===== ИСХОДНЫЙ ТЕКСТ =====

Процессуальное положение лица, в отношении которого ведется производство по применению принудительных мер медицинского характера
«Вопрос о процессуальном положении лица, о котором рассматривается дело, есть вопрос о процессуальных гарантиях его прав и интересов»[221]. Между тем, процессуальный статус лиц, в отношении которых ведется производство по применению принудительных мер медицинского характера, в законе не определен: нет в УПК специальной статьи, в которой бы закрепились процессуальные права именно этих лиц. Конечно, можно руководствоваться положением, закрепленной в ст. 433 УПК РФ (порядок судопроизводства по применению принудительных мер медицинского характера определяется общими правилами настоящего Кодекса) и распространять на этот лиц процессуальный статус подозреваемого, обвиняемого, подсудимого[222]. Однако полная аналогия в данном случае неуместна (об этом ниже). Равно как отсутствие ранее четко определенного общего правового статуса душевнобольных, содержащихся в лечебных учреждениях, приводило к фактически бесправному их положению[223], неурегулированность процессуального положения также приводит к процессуальному бесправию. Об этом неоднократно писалось в литературе[224]. Подтверждением этого служат результаты проведенного нами исследования.

===== ХРАНИМЫЕ ЗАПИСИ =====

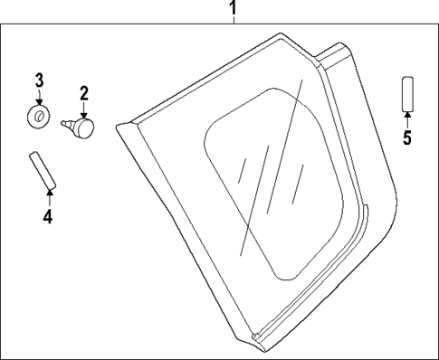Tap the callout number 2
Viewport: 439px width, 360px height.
(x=83, y=92)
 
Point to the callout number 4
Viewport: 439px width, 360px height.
(x=48, y=216)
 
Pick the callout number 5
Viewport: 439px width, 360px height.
(x=407, y=138)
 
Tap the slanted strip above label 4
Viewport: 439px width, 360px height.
(x=42, y=170)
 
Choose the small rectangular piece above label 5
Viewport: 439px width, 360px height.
(x=407, y=94)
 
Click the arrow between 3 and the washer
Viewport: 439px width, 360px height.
(x=39, y=99)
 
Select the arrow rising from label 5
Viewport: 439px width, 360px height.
(x=407, y=120)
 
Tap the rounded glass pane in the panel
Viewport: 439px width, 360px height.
(x=272, y=181)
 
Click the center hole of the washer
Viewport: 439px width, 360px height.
(x=39, y=116)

=====

■ ЗАДАНИЯ К ВЫПОЛНЕНИЮ
(a) Назовите все процессуальные статусы, которые, согласно тексту о процессуальном положении лиц при применении принудительных мер медицинского характера, можно распространить на этих лиц.
(b) Продолжите текст о процессуальном положении лиц при применении принудительных мер медицинского характера, начав сразу после его последнего предложения.
Записи являются самостоятельным материалом и с исходным текстом не связаны.

■ ОТВЕТЫ ПО НОМЕРАМ
(a) Подозреваемый, обвиняемый, подсудимый.

(b)
В соответствии с ранее действовавшим законом «если в силу психического состояния производство следственных действий с участием лица, совершившего общественно опасное деяние, являлось невозможным, следователь обязан был составить об этом протокол». Из смысла этой нормы следовало, что следователь должен был установить возможность или невозможность проведения следственного действия с участием лица, совершившего общественно опасное деяние. И только в том случае, если его психическое состояние этого не позволяло, конкретное следственное действие могло производиться без участия душевнобольного.
По УПК РСФСР суд хотя и не был обязан, но имел право сделать распоряжение о вызове в судебное заседание лица, о котором рассматривается дело. Конечно, и когда действовал УПК РСФСР положение лица, в отношении которого велось производство, фактически было бесправным. В практической деятельности (в большей степени и в законе) как бы заранее устанавливалось, презюмировалось, что указанные выше лица настолько психически больны, что в течение всего времени производства не могут правильно воспринимать обстоятельства, связанные с производством по делу. Проще говоря, «процессуальное обращение» с ними чаще всего было «хуже», чем с обвиняемыми и подсудимыми.
Однако новый УПК РФ вообще устранил это лицо из числа не только участников уголовного процесса, но и вообще из числа субъектов уголовного судопроизводства. Не предусмотрены в новом УПК даже те «куцые» права, которые предусматривались УПК РСФСР.
Законодатель считает «априори» всякое лицо, в отношении которого назначена психиатрическая экспертиза, ничего не соображающим субъектом, а точнее, всего лишь объектом, на которого направлена уголовно-процессуальная деятельность.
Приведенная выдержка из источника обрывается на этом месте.